=== Work required ===
Could you print each entry below verbatim while omitting the pictures?
======== Extracted material ========
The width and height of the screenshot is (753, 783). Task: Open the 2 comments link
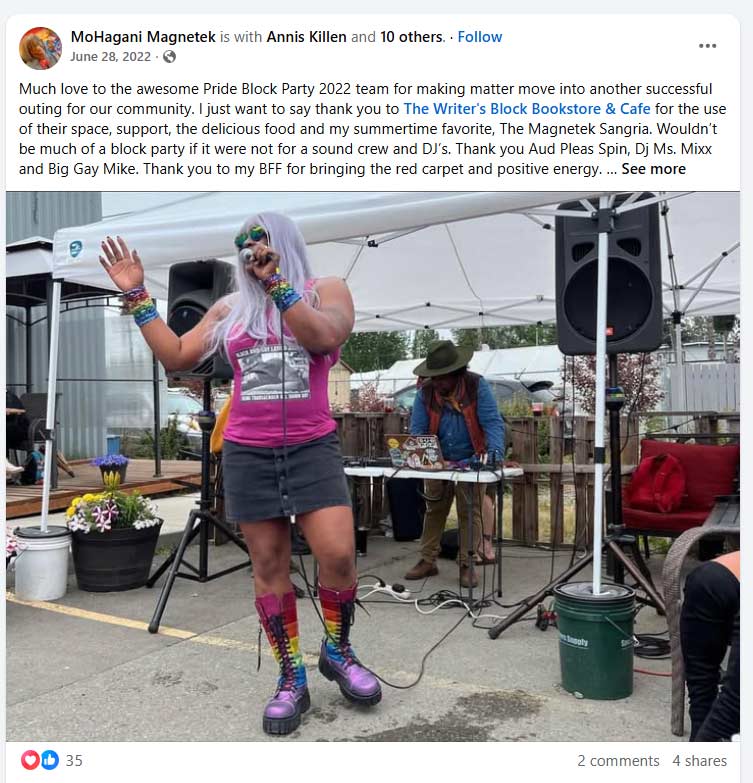(x=618, y=761)
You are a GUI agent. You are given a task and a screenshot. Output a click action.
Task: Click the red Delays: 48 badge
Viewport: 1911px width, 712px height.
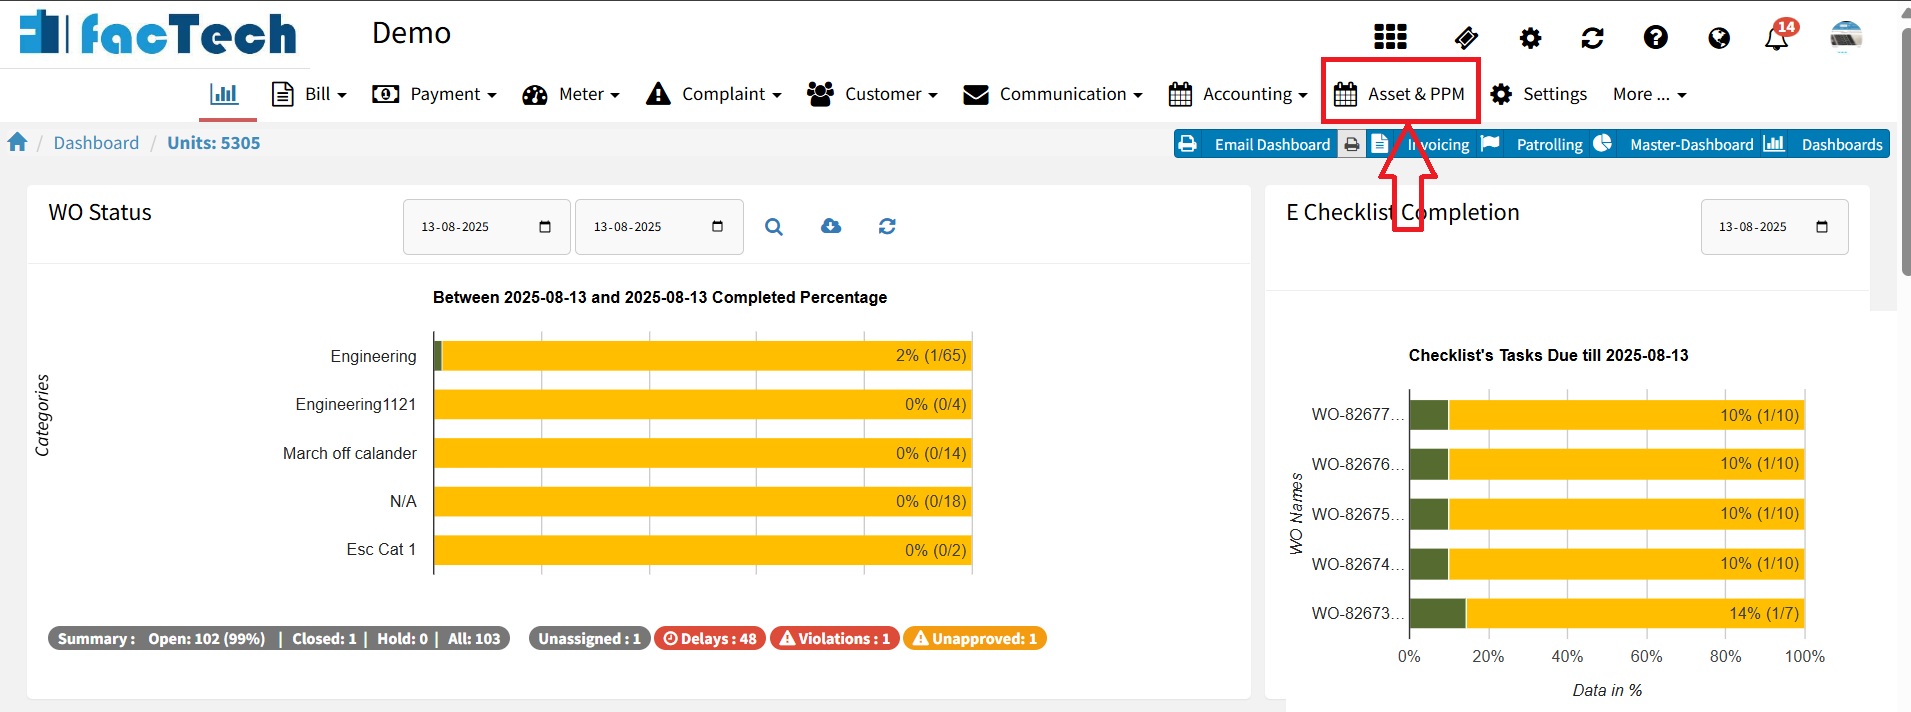tap(709, 638)
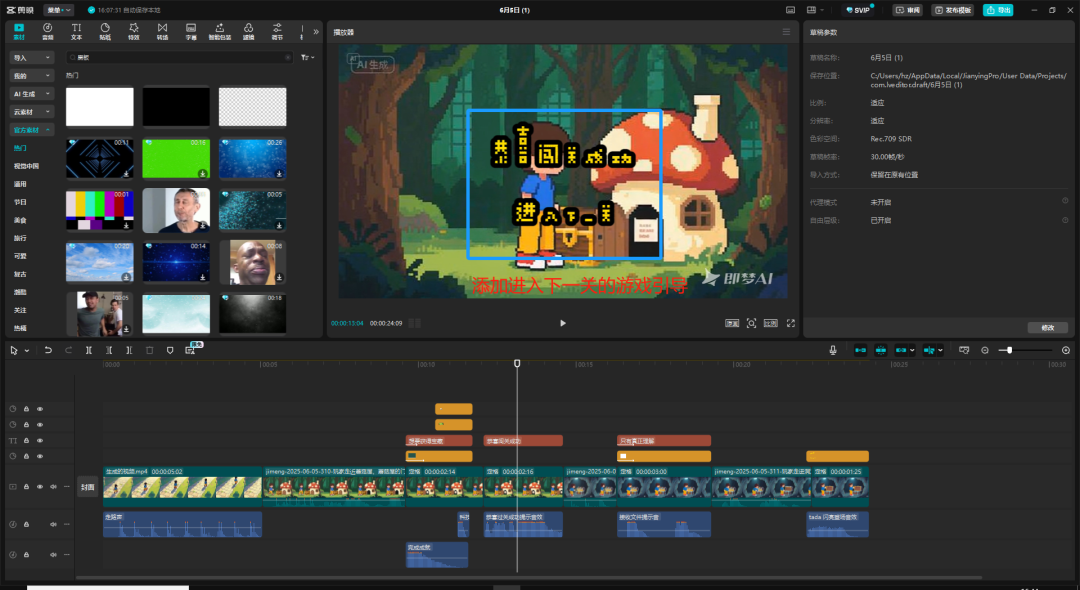Click the 修改 button in draft parameters
The height and width of the screenshot is (590, 1080).
pyautogui.click(x=1047, y=328)
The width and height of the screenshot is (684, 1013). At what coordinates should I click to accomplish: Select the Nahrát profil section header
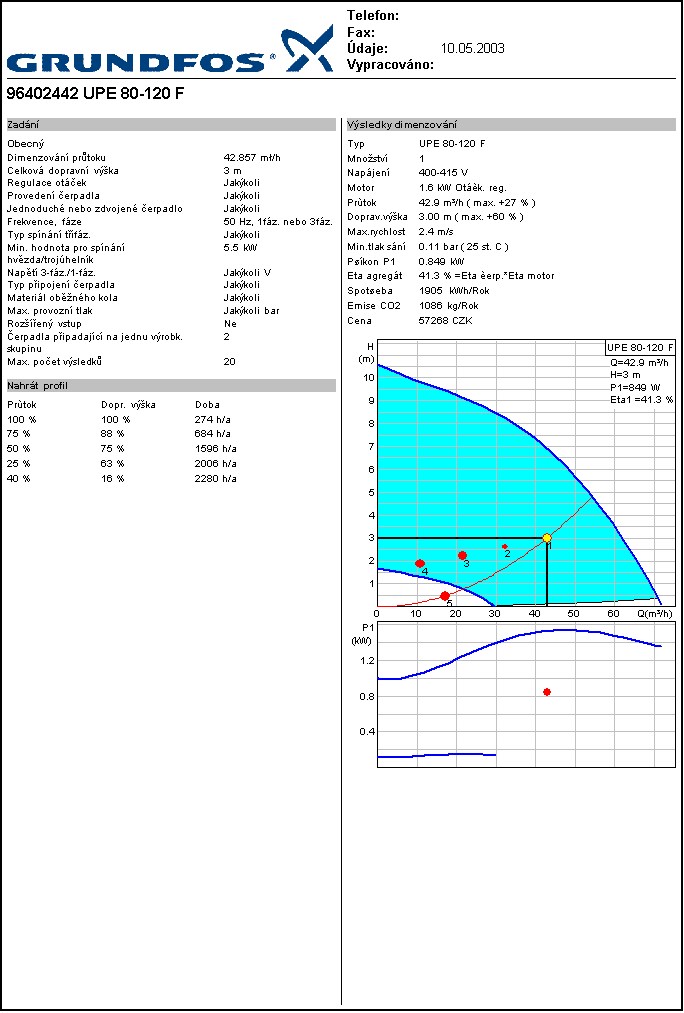click(170, 386)
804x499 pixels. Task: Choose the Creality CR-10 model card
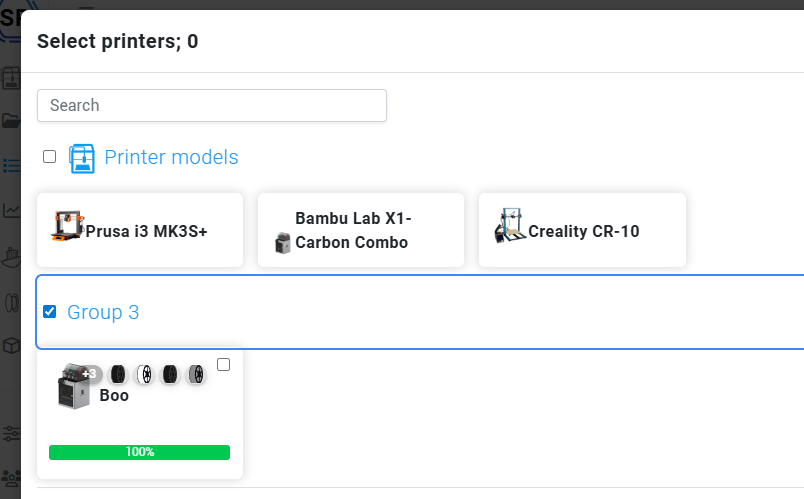582,230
========
=== Exercise result ===
The width and height of the screenshot is (753, 783). Task: Open the 2 comments link
(x=618, y=761)
You are a GUI agent. You are given a task and a screenshot. Output a click action.
Task: Click the red Delays: 48 badge
Viewport: 1911px width, 712px height.
tap(709, 638)
Click the 修改 button in draft parameters
The height and width of the screenshot is (590, 1080).
pyautogui.click(x=1047, y=328)
The width and height of the screenshot is (684, 1013). At what coordinates should I click to accomplish: Select the Nahrát profil section header
click(170, 386)
804x499 pixels. Task: Choose the Creality CR-10 model card
582,230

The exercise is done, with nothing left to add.